NEW YORK – The Nationals can’t get out of New York City fast enough. They entered this afternoon’s finale against the Yankees 0-5 in the Big Apple this year after being swept by the Mets in a three-game series at Citi Field in June and dropping the first two games of this set at Yankee Stadium.
And they will remain winless in New York until their next trip to Queens in September after an 11-2 blowout loss, their third straight to get swept by the Yankees and their fifth straight loss overall.
Just about everything that could have gone wrong for the Nationals today did. They couldn’t manufacture runs. They couldn’t prevent the Yankees from scoring. And they suffered injuries along the way, adding salt to an already wide-open wound.
If the power differential between these two teams wasn’t on display enough earlier this week, it definitely was in this finale.
The Yankees entered today with a major league-leading 219 home runs, while the Nats only had a measly 125 for the third-fewest. New York had already hit four to score eight of their 15 runs over the first two games. Washington had scored four of their six runs on one swing, Jacob Young’s ninth-inning grand slam on Monday night.
So when Trent Grisham greeted Cade Cavalli with a leadoff homer in the first, the tone was already set for a long day at the ballpark for the Nationals.
Cavalli didn’t retire any of the first four batters he faced, loading the bases after the leadoff longball on two singles and a hit-batter. But he escaped further damage with two strikeouts and a hard-hit lineout to third baseman Brady House.
The former first-round pick seemed to settle in from there, retiring six straight batters, four via strikeout, after loading the bases in the first.
But the third inning was an absolute disaster for the Nats.
Cavalli didn’t retire the first five batters of the frame, giving up a single, a double, a walk and two home runs. The first homer came from Aaron Judge, the slugger’s 41st of the season, which was a two-run shot following Ben Rice’s leadoff single. Then Cody Bellinger sent Cavalli’s next pitch out of the yard to go back-to-back.
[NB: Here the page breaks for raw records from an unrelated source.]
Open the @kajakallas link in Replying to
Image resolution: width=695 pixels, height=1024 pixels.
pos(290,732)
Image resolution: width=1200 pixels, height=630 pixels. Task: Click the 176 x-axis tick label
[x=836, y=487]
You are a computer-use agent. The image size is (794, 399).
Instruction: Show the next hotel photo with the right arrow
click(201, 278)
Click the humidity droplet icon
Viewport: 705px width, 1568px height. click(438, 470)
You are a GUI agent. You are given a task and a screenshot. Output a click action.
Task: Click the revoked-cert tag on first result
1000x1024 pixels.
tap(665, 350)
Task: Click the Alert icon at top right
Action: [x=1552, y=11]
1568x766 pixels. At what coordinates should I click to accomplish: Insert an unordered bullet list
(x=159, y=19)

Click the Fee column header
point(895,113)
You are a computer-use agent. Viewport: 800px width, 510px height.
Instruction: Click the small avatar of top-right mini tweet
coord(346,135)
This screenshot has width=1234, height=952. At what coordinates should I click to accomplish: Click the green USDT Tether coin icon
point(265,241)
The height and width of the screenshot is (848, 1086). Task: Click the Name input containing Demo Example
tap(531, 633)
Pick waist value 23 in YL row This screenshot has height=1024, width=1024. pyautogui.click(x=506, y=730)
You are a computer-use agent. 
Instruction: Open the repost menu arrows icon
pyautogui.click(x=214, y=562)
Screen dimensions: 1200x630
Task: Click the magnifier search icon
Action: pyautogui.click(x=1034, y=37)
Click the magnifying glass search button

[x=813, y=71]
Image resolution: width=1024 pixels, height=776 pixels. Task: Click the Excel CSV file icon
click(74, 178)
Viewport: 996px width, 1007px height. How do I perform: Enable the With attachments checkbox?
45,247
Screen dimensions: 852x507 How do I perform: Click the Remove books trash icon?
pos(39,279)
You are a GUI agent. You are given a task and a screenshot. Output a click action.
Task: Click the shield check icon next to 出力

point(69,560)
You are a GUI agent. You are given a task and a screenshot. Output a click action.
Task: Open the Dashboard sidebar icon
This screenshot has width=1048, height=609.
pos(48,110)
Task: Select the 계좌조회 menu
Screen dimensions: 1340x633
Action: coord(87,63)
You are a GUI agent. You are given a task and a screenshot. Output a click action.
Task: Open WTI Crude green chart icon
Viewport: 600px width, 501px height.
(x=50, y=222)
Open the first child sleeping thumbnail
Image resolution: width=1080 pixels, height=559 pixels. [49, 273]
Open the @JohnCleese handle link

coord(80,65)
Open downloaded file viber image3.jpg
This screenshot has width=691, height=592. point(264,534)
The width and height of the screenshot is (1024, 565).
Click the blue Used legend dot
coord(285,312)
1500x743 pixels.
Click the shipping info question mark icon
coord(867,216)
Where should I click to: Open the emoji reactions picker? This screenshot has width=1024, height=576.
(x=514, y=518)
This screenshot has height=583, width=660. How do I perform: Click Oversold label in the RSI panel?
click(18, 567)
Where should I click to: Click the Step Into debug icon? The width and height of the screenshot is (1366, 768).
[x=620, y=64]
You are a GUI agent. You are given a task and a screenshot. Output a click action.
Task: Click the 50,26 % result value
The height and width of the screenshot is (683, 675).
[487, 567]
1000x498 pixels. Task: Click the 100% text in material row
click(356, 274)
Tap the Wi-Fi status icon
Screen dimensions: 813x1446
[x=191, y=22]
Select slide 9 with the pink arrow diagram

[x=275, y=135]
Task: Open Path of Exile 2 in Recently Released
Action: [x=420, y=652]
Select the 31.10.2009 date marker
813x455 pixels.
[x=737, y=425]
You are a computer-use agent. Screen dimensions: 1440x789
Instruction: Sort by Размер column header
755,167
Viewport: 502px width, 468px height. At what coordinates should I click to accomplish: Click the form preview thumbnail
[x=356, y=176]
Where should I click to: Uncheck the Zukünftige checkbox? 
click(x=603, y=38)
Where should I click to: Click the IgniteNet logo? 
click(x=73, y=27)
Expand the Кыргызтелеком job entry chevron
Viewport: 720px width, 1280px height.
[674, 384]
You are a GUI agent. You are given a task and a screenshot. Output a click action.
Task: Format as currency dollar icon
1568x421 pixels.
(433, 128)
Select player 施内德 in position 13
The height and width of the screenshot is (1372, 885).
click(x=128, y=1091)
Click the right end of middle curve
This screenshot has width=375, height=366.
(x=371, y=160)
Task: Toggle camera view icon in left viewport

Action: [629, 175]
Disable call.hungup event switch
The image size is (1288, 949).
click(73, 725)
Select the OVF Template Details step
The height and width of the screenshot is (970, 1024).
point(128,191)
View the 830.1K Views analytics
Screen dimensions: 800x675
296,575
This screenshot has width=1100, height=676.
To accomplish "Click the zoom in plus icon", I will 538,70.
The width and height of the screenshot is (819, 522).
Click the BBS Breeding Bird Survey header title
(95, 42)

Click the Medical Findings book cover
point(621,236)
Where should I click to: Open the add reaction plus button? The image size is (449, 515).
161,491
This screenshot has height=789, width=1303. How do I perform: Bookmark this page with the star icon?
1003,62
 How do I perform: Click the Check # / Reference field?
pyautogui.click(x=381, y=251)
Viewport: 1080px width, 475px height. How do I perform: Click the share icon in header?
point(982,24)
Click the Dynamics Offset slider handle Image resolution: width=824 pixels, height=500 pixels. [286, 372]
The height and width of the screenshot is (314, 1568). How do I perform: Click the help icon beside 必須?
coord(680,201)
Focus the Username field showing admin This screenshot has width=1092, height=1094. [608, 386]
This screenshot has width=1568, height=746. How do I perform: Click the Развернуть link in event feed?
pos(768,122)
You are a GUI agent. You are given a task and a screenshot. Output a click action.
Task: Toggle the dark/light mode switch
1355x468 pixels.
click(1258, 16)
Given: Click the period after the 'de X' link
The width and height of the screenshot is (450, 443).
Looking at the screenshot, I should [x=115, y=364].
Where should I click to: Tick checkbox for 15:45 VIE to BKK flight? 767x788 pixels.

The sixth batter out of seven reached against Cavalli on a catcher’s interference call against Drew Millas. But what was worse was Millas having to exit the game with a fracture and dislocation of his left second finger, leaving Riley Adams, who was in the starting lineup as the designated hitter, to get behind the plate and the Nats to forfeit the DH for the remainder of the game.
Cavalli then served up a three-run homer to Ryan McMahon to finally end his miserable outing. But Shinnosuke Ogasawara fared no better in relief of the starter.
The Japanese left-hander needed 41 pitches to record the last two outs of the third, giving up a home run to Rice, two singles and two walks before finally closing the frame.
To recap the third, the Yankees sent 15 batters to the plate, scoring nine runs on three singles, one double, one catcher's interference, three walks, one stolen base and four home runs.
Cavalli finished the day after 2 ⅓ innings with eight hits, eight runs (seven earned), one walk, four strikeouts, four home runs and one hit-batter on 76 pitches, 48 strikes.
Between Cavalli and Ogasawara, the Nats threw 77 pitches in the third inning, the second-most in a single frame by a team since at least 2000, per MLB.com. The Marlins threw 91 on June 27, 2003 in the first inning in Boston. And per TruMedia, the 77 pitches were the most the Nationals/Expos franchise has thrown in an inning since pitch counts were kept in 1988.
Needing at least one more inning out of Ogasawara, the reliever actually took an at-bat in the top of the fifth, striking out on three pitches, the last one being a 72 mph curveball right over the plate. Ogasawara became the first Nationals pitcher to make a plate appearance since Joan Adon in the 2021 season finale, the season before the universal DH was implemented permanently in 2022.
But unfortunately, the Yankees’ damage was not done there.
Austin Wells greeted Ogasawara with a leadoff home run in the fourth to make it an 11-0 Yankees lead, sending the Bronx Zoo crowd of 35,501 into a roar. And with their sixth homer of the game, the Yankees had exactly 100 more homers than the Nationals on the season, five days before September.
Needless to say, the Nationals' offense was not as impressive.
Max Fried was perfect into the fourth inning before Adams’ two-out, seven-pitch walk. The Yankees left-hander then carried a no-hit bid into the sixth. But that was broken up by three consecutive singles from Young, CJ Abrams and James Wood to finally put the Nats on the board. Even still, Fried cruised through his seven innings on 94 pitches.
Over the three games in this series, the Yankees hit 10 home runs. The Nationals hit five extra-base hits, with Andrés Chaparro adding a solo homer in the ninth inning of today’s loss. So it was no surprise the Yankees outscored the Nats 26-8, with 17 of their runs coming via the longball.
With a month left in the season, it’s not early to wonder how the Nationals will add power in 2026, which clearly remains a high priority for whoever is in charge of the roster this offseason.